Tradisi seperti upacara selamatan dan sadranan pada dasarnya masih saja dilakukan oleh manusia di jaman modern, hal ini dapat dijumpai di salah satu desa-desa atau salah satu perkotaan dalam upacara tahunan kirab grebeg selamatan laut dan lain sebagainya. Untuk pelaksanaan selamatan, sadranan dan grebek biasanya dilakukan menggunakan beberapa sesajian yang beraneka ragam, seperti tumpeng, makanan jajan pasar yang bermacam-macam bahkan sampai makhluk hidup dijadikan sebagai syarat dalam pelaksanaan upacara tersebut.
Pelaksanaan selamatan menggunakan makhluk hidup sebagai salah satu sarat yang digunakan sarana ritual, seperti daging ayam yang disembelih sendiri, kambing yang memiliki ciri-ciri tertentu seperti kambing berkendit putih yang melingkar di perutnya untuk disembelih dan tidak jarang kepala sapi atau kerbau dijadikan syarat dalam ritual selamatan atau upacara pengorbanan, hal itu dapat dijumpai di salah satu upacara selamatan di berbagai pinggir pantai sebagai tolak bala dengan harapan selalu selamat dan banyak rejeki dalam mencari penghidupan di laut.

Bagaimanakah Pandangan Umat Buddha Terhadap Korban?
Dalam Kitab Suci Tipitaka (Digha Nikaya, Kutadanta Sutta, 94-96: 2009) dijelaskan oleh Buddha, yaitu: Ketika Sang Buddha sedang melakukan perjalanan melewati Magadha bersama lima ratus bhikkhu, dan beliau tiba di sebuah desa Brahmana bernama Khanumata sehingga Beliau menetap di taman Ambalatthika. Pada saat itu Brahmana Kutadanta bermaksud melakukan upacara pengorbanan dengan 700 ekor sapi, 700 ekor kerbau, 700 ekor anak sapi, 700 ekor kambing jantan dan 700 ekor domba yang semuanya diikat di tiang pengorbanan, jumlah keseluruhan 3.500 hewan korban.
Brahmana Kutadanta pada saat itu bertekad melakukan korban dengan tujuan agar negeri, kota keluarga dan kehidupannya selalu dalam selamat dan penuh dengan kebahagiaan. Namun pada kesempatan sebelum melakukan upacara pengorbanan yang besar tersebut, Brahmana Kutadanta mengunjungi sang Buddha dan meminta nasehat berkenaan dengan pelaksanaan korban yang akan dilakukannya. Pada saat itu sang Buddha menceritakan kehidupan raja Mahavijita. Sang Buddha menjelaskan bahwa pada saat raja Mahavijjita memerintah selalu melakukan pengorbanan dalam jumlah yang besar namun pengorbanan yang dilakukan oleh Mahavijjita dilakukan dengan damai dan tanpa setetes darah. Pengorbanan dilakukan melalui tiga cara dan enambelas aturan yaitu pengorbanan dilakukan dengan pelepasan makhluk hidup dengan tidak menyakitinya dan membagikan berbagai makanan dan kebutuhan-kebutuhan yang diperlukan oleh masyarakat yang dipimpinnya.

--- CUPLIKAN ITEM ---
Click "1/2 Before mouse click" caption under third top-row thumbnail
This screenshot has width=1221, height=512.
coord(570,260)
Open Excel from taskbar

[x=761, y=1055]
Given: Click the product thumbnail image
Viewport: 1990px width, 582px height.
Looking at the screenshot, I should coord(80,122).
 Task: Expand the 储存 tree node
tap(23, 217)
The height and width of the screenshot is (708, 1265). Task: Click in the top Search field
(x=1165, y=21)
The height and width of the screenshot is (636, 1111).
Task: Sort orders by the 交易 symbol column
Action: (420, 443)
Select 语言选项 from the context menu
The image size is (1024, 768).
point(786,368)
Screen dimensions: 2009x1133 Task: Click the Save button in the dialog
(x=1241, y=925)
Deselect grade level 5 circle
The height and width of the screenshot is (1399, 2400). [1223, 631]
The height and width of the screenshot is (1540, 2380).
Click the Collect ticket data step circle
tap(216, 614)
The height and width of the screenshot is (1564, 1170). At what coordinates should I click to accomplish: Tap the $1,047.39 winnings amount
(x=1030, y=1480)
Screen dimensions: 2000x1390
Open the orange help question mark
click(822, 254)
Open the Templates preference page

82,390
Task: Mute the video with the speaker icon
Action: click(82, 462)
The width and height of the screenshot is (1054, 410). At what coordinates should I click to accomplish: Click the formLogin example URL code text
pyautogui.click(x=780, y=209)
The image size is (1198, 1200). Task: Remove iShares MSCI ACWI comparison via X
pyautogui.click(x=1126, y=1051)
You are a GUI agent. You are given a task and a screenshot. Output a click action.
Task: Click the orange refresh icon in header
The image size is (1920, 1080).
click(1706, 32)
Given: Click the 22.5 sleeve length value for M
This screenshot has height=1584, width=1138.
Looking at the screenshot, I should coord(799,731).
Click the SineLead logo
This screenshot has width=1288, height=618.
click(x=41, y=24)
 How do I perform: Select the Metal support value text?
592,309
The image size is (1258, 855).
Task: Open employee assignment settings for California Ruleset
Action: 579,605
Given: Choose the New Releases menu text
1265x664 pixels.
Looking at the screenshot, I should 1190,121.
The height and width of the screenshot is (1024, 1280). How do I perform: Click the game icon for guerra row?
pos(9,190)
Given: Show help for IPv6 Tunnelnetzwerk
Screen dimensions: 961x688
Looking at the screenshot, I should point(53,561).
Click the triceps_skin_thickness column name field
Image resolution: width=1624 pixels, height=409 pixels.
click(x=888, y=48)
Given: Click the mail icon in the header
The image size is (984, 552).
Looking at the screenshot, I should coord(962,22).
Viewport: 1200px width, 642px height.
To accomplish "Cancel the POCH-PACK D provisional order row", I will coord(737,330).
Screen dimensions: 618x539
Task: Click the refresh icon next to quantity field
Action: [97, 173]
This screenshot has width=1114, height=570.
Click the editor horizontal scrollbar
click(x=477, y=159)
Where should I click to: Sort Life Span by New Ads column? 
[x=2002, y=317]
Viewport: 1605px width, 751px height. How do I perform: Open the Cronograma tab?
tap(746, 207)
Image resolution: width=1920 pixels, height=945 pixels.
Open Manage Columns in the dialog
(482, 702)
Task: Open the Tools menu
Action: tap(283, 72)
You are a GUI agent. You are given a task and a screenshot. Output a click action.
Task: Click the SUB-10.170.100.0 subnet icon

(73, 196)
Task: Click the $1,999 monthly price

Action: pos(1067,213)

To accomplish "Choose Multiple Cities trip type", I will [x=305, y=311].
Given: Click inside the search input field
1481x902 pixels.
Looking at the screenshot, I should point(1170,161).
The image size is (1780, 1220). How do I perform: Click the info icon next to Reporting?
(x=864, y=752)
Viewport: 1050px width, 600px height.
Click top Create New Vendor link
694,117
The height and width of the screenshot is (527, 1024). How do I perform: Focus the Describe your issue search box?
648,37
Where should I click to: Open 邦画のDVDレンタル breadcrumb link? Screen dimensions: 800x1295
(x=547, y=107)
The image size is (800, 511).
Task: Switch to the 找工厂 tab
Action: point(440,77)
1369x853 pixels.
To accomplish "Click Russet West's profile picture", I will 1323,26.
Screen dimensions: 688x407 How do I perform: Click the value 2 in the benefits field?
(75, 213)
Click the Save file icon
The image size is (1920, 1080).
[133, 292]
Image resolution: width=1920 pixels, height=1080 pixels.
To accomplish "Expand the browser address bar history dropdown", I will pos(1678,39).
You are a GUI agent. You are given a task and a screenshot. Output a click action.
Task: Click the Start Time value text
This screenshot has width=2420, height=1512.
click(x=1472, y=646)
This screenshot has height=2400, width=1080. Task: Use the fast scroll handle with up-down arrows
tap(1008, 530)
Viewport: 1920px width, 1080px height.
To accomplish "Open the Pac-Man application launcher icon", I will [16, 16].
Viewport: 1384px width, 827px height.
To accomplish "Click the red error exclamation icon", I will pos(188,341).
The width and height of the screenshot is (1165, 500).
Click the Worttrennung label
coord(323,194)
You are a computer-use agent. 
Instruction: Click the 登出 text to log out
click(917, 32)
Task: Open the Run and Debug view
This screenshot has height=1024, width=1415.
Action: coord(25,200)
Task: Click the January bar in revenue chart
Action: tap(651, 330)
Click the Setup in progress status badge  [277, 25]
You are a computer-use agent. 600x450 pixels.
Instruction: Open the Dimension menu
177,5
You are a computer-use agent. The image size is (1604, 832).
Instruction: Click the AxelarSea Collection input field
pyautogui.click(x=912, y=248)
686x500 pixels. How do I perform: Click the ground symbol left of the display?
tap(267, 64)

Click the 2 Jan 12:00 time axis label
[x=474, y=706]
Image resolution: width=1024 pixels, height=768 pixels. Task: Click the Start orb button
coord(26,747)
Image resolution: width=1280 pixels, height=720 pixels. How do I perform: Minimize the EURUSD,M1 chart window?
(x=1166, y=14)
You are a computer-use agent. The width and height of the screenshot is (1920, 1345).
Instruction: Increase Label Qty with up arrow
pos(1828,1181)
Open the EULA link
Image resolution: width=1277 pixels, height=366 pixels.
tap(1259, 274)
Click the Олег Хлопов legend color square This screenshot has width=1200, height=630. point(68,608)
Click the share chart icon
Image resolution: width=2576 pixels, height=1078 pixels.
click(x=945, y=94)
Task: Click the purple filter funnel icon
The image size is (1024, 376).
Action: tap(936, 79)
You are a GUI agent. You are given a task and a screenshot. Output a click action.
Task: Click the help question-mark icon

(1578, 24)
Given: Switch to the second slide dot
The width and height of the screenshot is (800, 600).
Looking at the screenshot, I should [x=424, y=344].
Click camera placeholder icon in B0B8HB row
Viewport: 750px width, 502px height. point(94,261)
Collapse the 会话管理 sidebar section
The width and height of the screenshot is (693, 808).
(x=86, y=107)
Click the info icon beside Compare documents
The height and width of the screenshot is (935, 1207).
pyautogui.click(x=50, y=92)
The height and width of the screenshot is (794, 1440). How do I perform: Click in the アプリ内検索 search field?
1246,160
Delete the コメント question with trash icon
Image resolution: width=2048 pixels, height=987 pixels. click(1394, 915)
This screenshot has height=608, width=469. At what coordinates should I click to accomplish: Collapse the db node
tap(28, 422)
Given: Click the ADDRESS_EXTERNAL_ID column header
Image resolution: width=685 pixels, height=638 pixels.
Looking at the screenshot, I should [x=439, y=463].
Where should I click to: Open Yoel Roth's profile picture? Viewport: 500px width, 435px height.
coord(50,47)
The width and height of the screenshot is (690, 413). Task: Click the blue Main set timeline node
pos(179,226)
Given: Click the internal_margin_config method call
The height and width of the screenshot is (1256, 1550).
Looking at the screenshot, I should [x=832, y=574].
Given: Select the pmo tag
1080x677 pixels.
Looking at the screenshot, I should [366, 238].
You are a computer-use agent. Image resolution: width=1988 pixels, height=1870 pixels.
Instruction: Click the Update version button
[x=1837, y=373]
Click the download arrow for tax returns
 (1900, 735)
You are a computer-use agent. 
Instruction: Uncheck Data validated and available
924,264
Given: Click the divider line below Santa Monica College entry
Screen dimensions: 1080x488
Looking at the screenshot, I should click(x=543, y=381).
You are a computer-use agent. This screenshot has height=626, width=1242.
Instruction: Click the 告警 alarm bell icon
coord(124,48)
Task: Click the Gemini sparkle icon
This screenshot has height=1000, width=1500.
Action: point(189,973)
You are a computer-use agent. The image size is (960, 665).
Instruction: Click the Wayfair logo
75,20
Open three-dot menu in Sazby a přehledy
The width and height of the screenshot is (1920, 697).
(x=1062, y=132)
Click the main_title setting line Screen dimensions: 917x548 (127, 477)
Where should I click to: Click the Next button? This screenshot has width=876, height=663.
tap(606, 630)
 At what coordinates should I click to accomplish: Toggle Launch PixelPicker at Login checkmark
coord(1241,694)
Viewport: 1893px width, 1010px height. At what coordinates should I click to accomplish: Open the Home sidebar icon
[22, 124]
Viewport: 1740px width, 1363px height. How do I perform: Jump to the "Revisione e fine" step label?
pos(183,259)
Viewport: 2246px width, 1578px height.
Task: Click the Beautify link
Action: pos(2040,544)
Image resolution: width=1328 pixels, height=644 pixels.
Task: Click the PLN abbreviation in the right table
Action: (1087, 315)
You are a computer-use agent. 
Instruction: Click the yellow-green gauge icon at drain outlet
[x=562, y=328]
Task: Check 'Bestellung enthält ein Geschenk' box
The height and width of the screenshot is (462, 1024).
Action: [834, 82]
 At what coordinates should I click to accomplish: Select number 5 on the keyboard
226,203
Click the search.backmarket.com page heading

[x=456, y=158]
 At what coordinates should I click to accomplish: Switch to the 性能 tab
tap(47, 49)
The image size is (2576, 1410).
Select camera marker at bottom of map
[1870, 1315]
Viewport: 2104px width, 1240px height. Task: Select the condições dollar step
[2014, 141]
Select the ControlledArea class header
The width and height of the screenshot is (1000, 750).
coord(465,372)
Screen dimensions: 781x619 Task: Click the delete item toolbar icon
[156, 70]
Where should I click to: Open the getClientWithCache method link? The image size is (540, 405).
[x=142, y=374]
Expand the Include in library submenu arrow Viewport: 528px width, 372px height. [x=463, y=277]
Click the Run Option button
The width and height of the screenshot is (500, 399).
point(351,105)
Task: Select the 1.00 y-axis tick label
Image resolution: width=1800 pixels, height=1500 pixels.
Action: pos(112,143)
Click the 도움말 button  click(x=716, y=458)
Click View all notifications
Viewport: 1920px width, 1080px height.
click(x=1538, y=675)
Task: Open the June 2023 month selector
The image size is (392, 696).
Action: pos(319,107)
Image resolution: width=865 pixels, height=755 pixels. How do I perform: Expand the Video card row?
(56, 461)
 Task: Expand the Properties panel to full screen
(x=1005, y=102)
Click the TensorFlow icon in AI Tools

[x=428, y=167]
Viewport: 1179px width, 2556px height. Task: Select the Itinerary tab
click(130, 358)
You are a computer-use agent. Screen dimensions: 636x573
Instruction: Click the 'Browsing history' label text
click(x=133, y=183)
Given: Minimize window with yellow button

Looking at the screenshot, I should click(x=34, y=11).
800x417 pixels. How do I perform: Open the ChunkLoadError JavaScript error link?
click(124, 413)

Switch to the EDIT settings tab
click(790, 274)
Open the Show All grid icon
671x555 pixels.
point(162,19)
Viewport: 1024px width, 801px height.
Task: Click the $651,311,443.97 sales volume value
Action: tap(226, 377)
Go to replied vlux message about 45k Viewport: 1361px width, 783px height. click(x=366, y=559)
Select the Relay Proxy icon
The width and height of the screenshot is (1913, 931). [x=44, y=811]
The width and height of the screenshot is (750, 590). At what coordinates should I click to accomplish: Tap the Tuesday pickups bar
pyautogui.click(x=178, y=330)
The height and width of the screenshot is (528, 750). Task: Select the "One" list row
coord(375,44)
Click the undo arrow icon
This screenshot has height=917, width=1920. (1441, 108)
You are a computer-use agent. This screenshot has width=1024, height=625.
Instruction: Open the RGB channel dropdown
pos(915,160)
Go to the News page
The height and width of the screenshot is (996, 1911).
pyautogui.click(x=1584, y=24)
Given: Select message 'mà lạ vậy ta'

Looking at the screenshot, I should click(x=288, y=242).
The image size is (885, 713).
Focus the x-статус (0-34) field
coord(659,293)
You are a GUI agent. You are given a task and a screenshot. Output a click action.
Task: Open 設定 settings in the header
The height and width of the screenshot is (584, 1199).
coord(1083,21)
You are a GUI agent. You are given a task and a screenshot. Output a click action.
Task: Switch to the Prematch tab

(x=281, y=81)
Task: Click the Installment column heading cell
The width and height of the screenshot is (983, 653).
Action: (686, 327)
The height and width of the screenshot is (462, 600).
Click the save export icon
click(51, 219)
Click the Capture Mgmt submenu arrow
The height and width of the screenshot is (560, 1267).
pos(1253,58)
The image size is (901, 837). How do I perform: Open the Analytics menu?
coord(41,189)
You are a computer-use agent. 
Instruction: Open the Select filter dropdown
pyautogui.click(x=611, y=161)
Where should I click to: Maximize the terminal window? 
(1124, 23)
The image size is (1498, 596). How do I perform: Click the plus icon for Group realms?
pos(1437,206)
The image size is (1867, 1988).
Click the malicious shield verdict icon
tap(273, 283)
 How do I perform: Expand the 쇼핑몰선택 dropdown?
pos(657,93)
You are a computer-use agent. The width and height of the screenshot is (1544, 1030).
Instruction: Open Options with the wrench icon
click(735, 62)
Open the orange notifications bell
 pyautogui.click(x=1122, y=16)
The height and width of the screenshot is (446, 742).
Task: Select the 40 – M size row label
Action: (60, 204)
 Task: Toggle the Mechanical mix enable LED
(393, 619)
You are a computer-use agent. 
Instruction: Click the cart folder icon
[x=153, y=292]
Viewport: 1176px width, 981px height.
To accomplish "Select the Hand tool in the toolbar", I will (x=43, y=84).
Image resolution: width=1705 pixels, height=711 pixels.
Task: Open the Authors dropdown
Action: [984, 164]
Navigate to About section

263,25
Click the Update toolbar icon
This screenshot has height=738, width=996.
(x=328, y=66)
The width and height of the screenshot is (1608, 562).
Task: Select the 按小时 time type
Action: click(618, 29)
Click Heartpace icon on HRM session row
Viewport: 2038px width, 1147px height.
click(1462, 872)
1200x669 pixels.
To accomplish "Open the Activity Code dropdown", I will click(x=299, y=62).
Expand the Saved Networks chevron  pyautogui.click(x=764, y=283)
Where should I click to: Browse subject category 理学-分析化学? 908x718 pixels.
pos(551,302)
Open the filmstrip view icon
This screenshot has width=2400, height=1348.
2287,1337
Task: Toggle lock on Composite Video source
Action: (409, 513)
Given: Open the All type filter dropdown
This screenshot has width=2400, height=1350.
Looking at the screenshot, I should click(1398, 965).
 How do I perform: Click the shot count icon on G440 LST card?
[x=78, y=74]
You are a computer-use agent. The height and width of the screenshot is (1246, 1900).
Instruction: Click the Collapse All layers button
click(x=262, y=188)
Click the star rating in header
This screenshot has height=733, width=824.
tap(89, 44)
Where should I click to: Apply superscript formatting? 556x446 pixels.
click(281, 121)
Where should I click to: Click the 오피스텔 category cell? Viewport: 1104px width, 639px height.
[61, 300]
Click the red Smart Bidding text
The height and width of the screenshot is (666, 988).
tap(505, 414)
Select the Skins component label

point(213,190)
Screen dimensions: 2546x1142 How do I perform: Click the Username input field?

--- TUGAS YANG DIMINTA ---
Dari teks tentang selamatan dan korban, tuliskan persis bagiannya yang dimulai pada kata-kata yang memuat "Tradisi seperti upacara" dan berhenti setelah "pelaksanaan upacara tersebut.".

--- HASILNYA ---
Tradisi seperti upacara selamatan dan sadranan pada dasarnya masih saja dilakukan oleh manusia di jaman modern, hal ini dapat dijumpai di salah satu desa-desa atau salah satu perkotaan dalam upacara tahunan kirab grebeg selamatan laut dan lain sebagainya. Untuk pelaksanaan selamatan, sadranan dan grebek biasanya dilakukan menggunakan beberapa sesajian yang beraneka ragam, seperti tumpeng, makanan jajan pasar yang bermacam-macam bahkan sampai makhluk hidup dijadikan sebagai syarat dalam pelaksanaan upacara tersebut.